## Sunulan Metin
==*==

30 Nisan 2019 Salı

affedebilmek

"bir erdem olduğuna inanmıyorum " diyerek uzaklaştı Zülkade.
doktoruyla neler konuştuklarını bilmiyorum ve neyi ifade ettiğini anlamamış anlamamış sokuldum yanına,daldım gözlerine.
"herşey tamam da affet demesi ...!"
"affetmeyeceğim sonsuza dek."
ne söylesem faydası olmayacağını bildiğimden hiç ses etmedim,
O affetmeme yükünü taşımaktan yorulunca nasılsa konuşuruz diye mırıldandım sadece.


29 Nisan 2019 Pazartesi

bilgiye ulaşmak

bilgi çok kolay ulaşılabilir halde artık,tamam.
sosyal medya yayınlarına baktıkça ülkemizdeki her konuda uzman niceliğininde tavan yaptığını iddia etmek mümkün .
biliyorum klasik gelecek ama soruyu sormadan edemeyeceğim,
nicelik iyi hoşta nitelik ne alemde?
iyi kötü verilen cevapları hissediyorum ancak bu yaklaşımım tepeden bakmacı, küçümseyici,yok sayıcı vs. ve hatta entellektüel kaygılar içermiyor.
öyle ya da böyle iletişim geliştiriyor insanoğlu.
bilgi kirliliği,iletişim kazaları ciddi boyutlarda belki ama evrilecek, gelişecek diye umut ediyorum.
yazının icadından bu güne uzanan tarih bir hayli uzun,
dijital sürecin hızıysa sanki ışık hızı ,o süreçle karşılaştırılırsa.
yeni nesil icatlara alışmak zor olsada ,alışılıyor.


28 Nisan 2019 Pazar

felsefe atölyeleri ..! ( * )

kurumsallaşmanın en çok konuşulduğu bir süreç yaşıyoruz.
varsa yoksa kurumsallaşma!
ciddi bir arayışın sonucu olarak mı konuşuyoruz bunu?
bireylere endeksli yapılanmaların gelip dayandığı noktada bir kurtuluş mu aradığımız?
sanki her alanda kurumsallaştıģımızda dikensiz bir gül bahçesi mi bekliyor bizi?
evet,kamuda,özel sektörde ve dahi sivil toplum örgütlerinde bu minvalde acaip bir yönelim var.
peki bu yönelimin yol haritası nedir diye sorguladığınızda işin en önemli boyutunun felsefeden geçtiğinin ayırdındamıyız ?
yapıların kurumsallaşma süreçlerinde felsefe boyutunu ne kadar önemsedikleri üzerinde düşündünüz mü hiç?
bireysel ya da kurumsal anlamda yaşama dair felsefî bir yaklaşım üretemiyorsak stratejik hedeflerimizde vizyonumuza nasıl odaklanıp misyonumuzla özdeşleşebileceğiz ?
şirketler,devlet daireleri,yerel yönetimler ve sivil toplum örgütlerinde kurulmuş felsefe atölyelerinde ne yaman öngörüler,uzgörüler üretilir oysa ki ...
kurumların içlerinin doldurulmasında felsefenin yerinin saptanması lazım.

==*==

## Veri Satırları
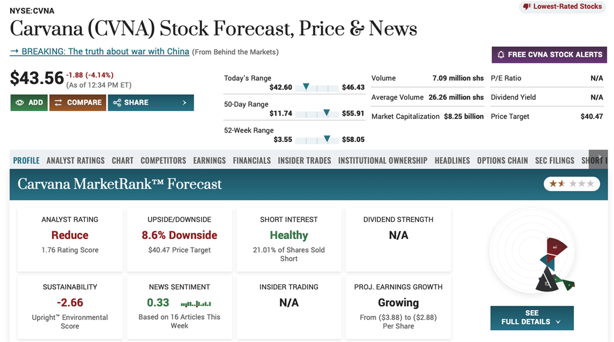Viewport: 614px width, 342px height.
Task: Click the 52-Week Range slider marker
Action: [327, 139]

==*==

## Verilen Görev 1
Sunulan metne göre aşağıdaki soruları yanıtlayınız.
(a) 30 Nisan 2019 tarihli yazıda Zülkade uzaklaşırken ne diyor?
(b) 29 Nisan 2019 tarihli yazıda dijital sürecin hızı neye benzetiliyor?
(c) 28 Nisan 2019 tarihli yazıya göre kurumların içlerinin doldurulmasında neyin yerinin saptanması gerekiyor?
## Verilen Görev 2
Sunulan metinde felsefe atölyelerinin kurulduğu belirtilen yerlerin tamamını sıralayınız.
## Verilen Görev 3
Sunulan metinden "bilgi kirliliği,iletişim kazaları" sözleriyle başlayıp "hızı ,o süreçle karşılaştırılırsa." sözlerine kadar süren bölümü aynen alıntılayınız.

## Alıştırma Yanıtı 1
(a) "bir erdem olduğuna inanmıyorum"
(b) Işık hızına
(c) Felsefenin

## Alıştırma Yanıtı 2
- şirketler
- devlet daireleri
- yerel yönetimler
- sivil toplum örgütleri

## Alıştırma Yanıtı 3
bilgi kirliliği,iletişim kazaları ciddi boyutlarda belki ama evrilecek, gelişecek diye umut ediyorum.
yazının icadından bu güne uzanan tarih bir hayli uzun,
dijital sürecin hızıysa sanki ışık hızı ,o süreçle karşılaştırılırsa.